(Saved entries)
::::::::

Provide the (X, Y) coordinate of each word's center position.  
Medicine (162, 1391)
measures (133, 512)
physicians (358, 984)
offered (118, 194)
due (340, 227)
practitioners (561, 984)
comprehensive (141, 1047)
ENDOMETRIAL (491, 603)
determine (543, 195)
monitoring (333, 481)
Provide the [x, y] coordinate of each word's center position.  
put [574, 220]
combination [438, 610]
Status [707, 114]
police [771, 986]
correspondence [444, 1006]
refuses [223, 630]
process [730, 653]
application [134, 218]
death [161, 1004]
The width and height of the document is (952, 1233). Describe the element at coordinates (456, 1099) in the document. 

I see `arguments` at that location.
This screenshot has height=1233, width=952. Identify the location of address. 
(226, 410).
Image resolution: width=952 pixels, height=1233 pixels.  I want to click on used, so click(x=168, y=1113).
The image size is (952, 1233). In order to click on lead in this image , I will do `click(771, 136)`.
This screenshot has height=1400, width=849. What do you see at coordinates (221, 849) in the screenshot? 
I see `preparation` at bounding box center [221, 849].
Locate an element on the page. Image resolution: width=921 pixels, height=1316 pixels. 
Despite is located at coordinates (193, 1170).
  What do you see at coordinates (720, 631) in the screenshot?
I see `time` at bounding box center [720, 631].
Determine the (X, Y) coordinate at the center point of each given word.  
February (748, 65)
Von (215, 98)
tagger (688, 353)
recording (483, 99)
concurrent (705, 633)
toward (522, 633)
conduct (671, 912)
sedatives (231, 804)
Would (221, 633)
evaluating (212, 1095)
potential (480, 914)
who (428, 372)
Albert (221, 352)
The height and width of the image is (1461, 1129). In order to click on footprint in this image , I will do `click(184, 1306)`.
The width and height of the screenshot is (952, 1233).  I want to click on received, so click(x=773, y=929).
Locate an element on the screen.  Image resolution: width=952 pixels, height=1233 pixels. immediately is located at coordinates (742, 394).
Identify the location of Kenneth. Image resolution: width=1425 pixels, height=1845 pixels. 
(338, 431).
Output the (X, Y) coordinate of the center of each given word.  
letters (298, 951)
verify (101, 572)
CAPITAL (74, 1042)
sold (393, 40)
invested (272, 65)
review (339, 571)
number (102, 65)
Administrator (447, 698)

::::::::

§ **Problem to work on**:
Quote word for word the stretch of the items from the line containing "conduct (671, 912)" through the last line of the items, including both of those lines.

§ **Task response**:
conduct (671, 912)
sedatives (231, 804)
Would (221, 633)
evaluating (212, 1095)
potential (480, 914)
who (428, 372)
Albert (221, 352)
The height and width of the image is (1461, 1129). In order to click on footprint in this image , I will do `click(184, 1306)`.
The width and height of the screenshot is (952, 1233).  I want to click on received, so click(x=773, y=929).
Locate an element on the screen.  Image resolution: width=952 pixels, height=1233 pixels. immediately is located at coordinates (742, 394).
Identify the location of Kenneth. Image resolution: width=1425 pixels, height=1845 pixels. 
(338, 431).
Output the (X, Y) coordinate of the center of each given word.  
letters (298, 951)
verify (101, 572)
CAPITAL (74, 1042)
sold (393, 40)
invested (272, 65)
review (339, 571)
number (102, 65)
Administrator (447, 698)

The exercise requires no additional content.